DNA polymerase epsilon: the latest member in the family of mammalian DNA polymerases.


DNA polymerase epsilon is a mammalian polymerase that has a tightly ...
DNA polymerase epsilon is a mammalian polymerase that has a tightly associated 3'----5' exonuclease activity. Because of this readily detectable exonuclease activity, the enzyme has been regarded as a form of DNA polymerase delta, an enzyme which, together with DNA polymerase alpha, is in all probability required for the replication of chromosomal DNA. Recently, it was discovered that DNA polymerase epsilon is both catalytically and structurally distinct from DNA polymerase delta.
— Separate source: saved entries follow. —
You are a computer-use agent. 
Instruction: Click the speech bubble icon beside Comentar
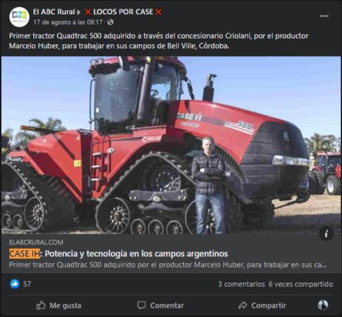click(x=141, y=306)
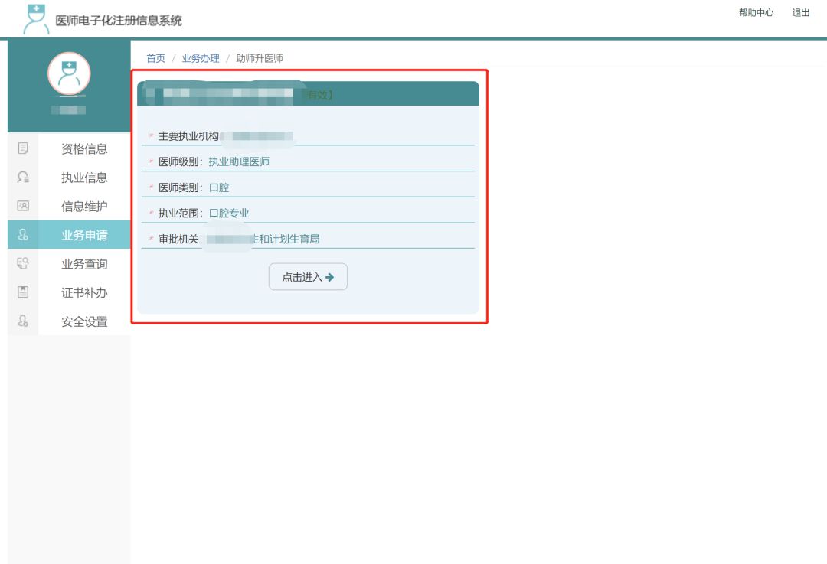Navigate to 首页 in breadcrumb
The width and height of the screenshot is (827, 564).
pos(155,58)
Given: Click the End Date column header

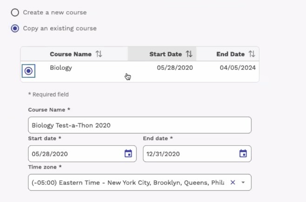Looking at the screenshot, I should click(x=231, y=54).
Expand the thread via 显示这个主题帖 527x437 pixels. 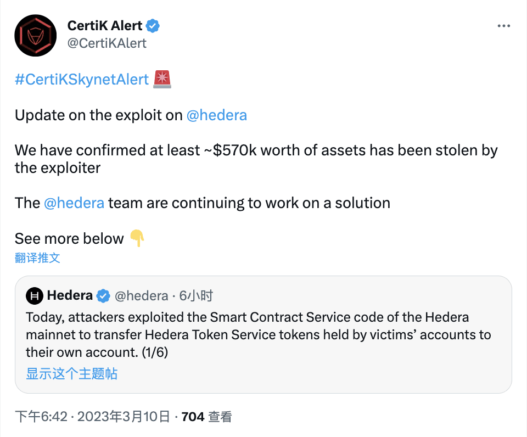pyautogui.click(x=71, y=374)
The most striking difference between the two DNA polymerases is that processive DNA synthesis by DNA polymerase delta is dependent on proliferating cell nuclear antigen (PCNA), a replication factor, while DNA polymerase epsilon is inherently processive. DNA polymerase epsilon is required at least for the repair synthesis of UV-damaged DNA. DNA polymerases are highly conserved in eukaryotic cells. Mammalian DNA polymerases alpha, delta and epsilon are counterparts of yeast DNA polymerases I, III and II, respectively. Like DNA polymerases I and III, DNA polymerase II is also essential for the viability of cells, which suggests that DNA polymerase II (and epsilon) may play a role in DNA replication.